Postpartum readmissions and emergency department visits have emerged as a focus of maternal care quality improvement. Our objective was to investigate factors associated with early readmissions and emergency department visits (RED) after delivery, as these might reflect maternal discharge readiness. We analyzed linked vital statistics and hospital discharge records of California women who gave birth during 2007-2012. We defined RED as a hospital readmission or emergency department visit within 30 days after birth hospitalization. We used multivariable logistic regression to compare women with early RED (0-3 days) or later RED (4-30 days) to women with no RED within 30 days (reference), based on the following factors: medical or obstetric comorbidities or severe maternal morbidity (SMM) at delivery, birth hospitalization length of stay (LOS), cesarean delivery (CD), and birth hospital delivery volume and teaching status. Among 2,843,855 women, 38,154 (1.3%) had early and 100,738 (3.5%) had later RED. After adjustments, we found increased odds of early RED associated with medical (aOR=1.7) and obstetric (aOR=1.7) comorbidities, SMM at delivery (aOR=2.1), extended LOS (aOR=1.4) and CD (aOR=1.6) (Table). Adjusted odds for later RED were similar. High-volume and teaching hospitals cared for patients with higher comorbidity scores (p< 0.01). Compared to delivery at high-volume hospitals, delivery at hospitals with < 500 deliveries/year was associated with increased odds of early (aOR=1.3) as well as later RED (aOR=1.4).

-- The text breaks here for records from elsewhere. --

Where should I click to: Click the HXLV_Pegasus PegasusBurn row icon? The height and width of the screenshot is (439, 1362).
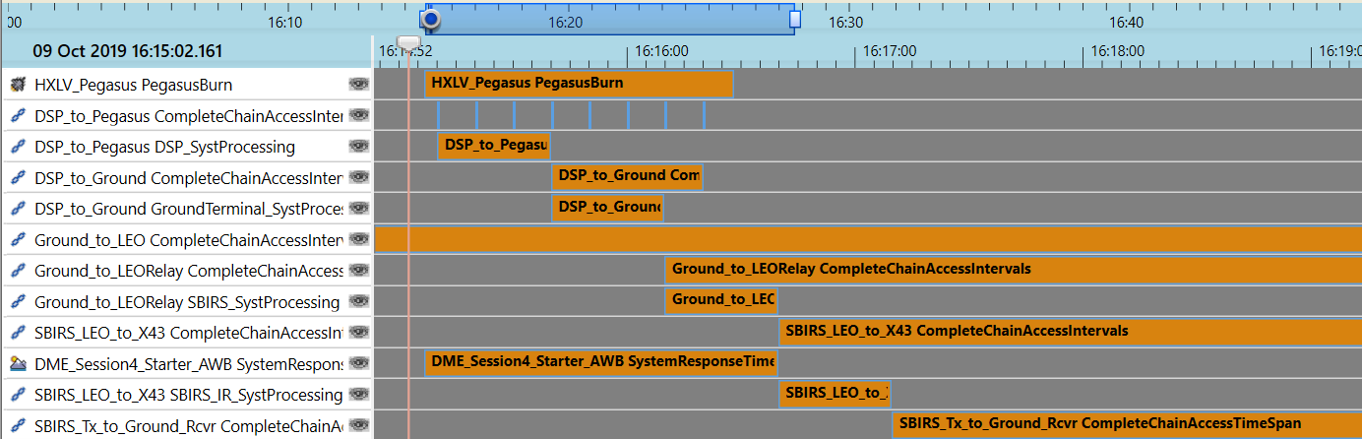pos(17,85)
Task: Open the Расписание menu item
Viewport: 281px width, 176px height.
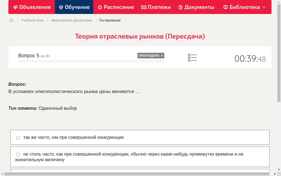Action: tap(116, 7)
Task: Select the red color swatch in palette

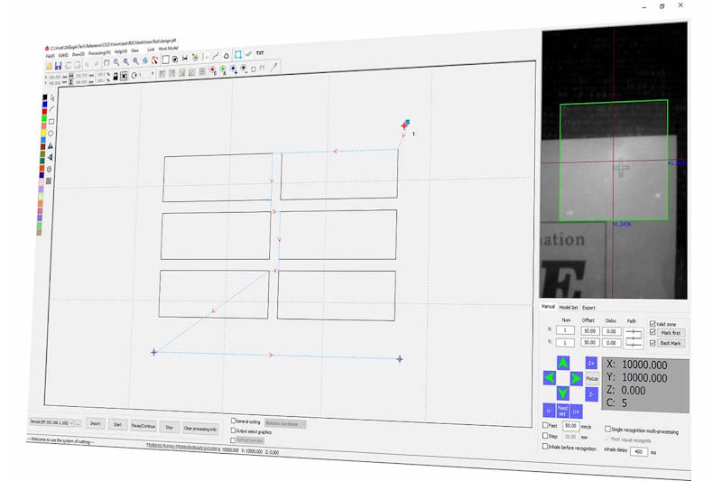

Delivery at a teaching hospital was protective of both early and later RED. Women with higher co-morbidity scores, SMM at delivery, longer birth hospital LOS and CD had increased odds for early as well as later RED. Prior to discharge of these patients, there might be opportunities for improved surveillance. Even though higher-volume and teaching hospitals cared for higher-risk women, their early as well as later RED rates were lower. Evaluation of systems of care at larger and teaching hospitals may reveal practices to improve patient discharge readiness.